In the records below, begin at the line containing "Where should I click to: Open" and end at the line containing "Task: Tap the lock icon in address bar"; quote every line in that span exactly, including both boundary lines, and no others.

= Beginning of Section =

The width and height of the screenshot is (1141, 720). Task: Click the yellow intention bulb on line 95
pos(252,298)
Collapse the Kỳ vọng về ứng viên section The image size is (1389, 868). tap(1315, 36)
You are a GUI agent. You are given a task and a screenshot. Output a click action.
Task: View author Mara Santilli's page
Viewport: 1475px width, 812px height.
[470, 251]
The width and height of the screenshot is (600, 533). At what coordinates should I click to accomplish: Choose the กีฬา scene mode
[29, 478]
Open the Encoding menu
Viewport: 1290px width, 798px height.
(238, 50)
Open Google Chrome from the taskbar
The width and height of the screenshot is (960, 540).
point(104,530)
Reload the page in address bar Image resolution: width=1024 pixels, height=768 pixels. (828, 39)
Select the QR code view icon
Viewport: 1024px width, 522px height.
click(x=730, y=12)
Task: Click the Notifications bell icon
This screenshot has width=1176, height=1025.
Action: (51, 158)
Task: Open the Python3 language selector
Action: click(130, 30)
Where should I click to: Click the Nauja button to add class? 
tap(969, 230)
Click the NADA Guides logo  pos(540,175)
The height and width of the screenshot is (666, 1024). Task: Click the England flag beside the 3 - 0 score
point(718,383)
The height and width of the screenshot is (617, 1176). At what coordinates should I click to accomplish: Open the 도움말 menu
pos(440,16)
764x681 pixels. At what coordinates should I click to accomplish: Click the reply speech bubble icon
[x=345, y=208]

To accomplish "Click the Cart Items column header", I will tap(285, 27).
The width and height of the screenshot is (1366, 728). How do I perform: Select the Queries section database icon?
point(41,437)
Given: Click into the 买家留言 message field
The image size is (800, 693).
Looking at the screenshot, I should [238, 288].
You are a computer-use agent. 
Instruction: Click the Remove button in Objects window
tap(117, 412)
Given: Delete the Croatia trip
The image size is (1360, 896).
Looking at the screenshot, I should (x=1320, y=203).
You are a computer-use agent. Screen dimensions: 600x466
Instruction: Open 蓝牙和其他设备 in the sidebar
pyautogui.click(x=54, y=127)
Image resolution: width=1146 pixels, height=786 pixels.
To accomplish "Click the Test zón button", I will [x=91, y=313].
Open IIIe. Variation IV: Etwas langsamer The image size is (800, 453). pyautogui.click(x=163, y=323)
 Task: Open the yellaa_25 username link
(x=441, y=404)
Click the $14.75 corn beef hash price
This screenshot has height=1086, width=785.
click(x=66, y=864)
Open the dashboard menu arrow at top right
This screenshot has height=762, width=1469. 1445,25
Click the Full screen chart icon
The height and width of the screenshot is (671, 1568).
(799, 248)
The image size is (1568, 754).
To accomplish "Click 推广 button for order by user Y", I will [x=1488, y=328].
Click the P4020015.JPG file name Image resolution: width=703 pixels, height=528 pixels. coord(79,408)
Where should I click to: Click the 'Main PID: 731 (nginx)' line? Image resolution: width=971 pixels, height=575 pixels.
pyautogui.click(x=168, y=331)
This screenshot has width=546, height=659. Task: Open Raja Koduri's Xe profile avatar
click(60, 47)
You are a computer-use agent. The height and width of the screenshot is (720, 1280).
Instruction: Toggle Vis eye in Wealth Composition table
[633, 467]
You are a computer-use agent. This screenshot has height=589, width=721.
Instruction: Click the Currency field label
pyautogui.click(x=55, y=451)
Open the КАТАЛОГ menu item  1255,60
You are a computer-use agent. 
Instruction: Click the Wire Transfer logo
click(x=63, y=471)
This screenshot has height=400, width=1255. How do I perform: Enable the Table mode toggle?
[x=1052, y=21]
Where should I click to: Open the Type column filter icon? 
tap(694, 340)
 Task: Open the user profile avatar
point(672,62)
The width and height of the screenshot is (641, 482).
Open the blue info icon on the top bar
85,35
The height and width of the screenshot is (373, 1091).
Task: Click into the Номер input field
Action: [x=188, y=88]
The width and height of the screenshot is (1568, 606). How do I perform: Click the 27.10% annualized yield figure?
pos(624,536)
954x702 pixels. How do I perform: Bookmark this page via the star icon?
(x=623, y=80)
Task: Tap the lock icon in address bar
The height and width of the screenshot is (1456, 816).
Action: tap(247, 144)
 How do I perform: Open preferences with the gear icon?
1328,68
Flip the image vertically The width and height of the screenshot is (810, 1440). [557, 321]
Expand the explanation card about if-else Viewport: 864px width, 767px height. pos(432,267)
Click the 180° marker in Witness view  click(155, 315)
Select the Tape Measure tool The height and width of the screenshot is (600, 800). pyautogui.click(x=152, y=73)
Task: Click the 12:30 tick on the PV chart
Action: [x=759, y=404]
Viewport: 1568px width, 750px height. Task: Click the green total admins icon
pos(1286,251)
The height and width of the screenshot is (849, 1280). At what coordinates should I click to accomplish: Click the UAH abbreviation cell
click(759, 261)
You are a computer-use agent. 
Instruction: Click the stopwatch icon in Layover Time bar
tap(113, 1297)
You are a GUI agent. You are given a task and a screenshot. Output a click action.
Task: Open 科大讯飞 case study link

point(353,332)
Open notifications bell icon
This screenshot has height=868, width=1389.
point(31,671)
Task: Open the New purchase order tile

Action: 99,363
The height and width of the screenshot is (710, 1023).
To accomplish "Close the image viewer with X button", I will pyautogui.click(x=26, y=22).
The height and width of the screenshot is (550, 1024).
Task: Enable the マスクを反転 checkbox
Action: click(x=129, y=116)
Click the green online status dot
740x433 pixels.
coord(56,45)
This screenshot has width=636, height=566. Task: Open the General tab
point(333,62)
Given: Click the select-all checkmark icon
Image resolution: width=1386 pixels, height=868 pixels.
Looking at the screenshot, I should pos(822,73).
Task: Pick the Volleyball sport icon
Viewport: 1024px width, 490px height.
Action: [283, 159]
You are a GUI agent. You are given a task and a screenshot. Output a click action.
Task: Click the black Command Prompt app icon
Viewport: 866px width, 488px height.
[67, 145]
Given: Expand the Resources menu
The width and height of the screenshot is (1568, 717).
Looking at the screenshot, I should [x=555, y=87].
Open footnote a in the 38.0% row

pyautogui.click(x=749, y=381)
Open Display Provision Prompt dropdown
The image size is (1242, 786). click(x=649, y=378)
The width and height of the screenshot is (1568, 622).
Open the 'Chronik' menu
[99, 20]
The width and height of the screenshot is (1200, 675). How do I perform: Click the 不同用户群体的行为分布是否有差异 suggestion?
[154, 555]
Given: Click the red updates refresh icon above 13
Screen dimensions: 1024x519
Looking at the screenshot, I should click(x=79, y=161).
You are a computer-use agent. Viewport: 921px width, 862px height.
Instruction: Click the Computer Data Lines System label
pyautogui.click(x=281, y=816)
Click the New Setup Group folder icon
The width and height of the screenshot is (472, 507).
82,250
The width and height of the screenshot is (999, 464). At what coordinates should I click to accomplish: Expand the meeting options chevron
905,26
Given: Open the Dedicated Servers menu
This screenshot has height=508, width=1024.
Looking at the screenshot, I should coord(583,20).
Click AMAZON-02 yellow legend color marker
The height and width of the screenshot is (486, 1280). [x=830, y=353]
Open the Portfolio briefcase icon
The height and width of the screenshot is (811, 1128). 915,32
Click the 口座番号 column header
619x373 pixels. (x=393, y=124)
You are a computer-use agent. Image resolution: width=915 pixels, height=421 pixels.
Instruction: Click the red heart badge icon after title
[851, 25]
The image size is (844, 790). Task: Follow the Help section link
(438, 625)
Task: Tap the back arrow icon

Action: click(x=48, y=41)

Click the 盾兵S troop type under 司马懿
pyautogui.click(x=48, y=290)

= End of Section =

• EXERCISE OUTPUT
Where should I click to: Open the Type column filter icon? 
tap(694, 340)
 Task: Open the user profile avatar
point(672,62)
The width and height of the screenshot is (641, 482).
Open the blue info icon on the top bar
85,35
The height and width of the screenshot is (373, 1091).
Task: Click into the Номер input field
Action: [x=188, y=88]
The width and height of the screenshot is (1568, 606). How do I perform: Click the 27.10% annualized yield figure?
pos(624,536)
954x702 pixels. How do I perform: Bookmark this page via the star icon?
(x=623, y=80)
Task: Tap the lock icon in address bar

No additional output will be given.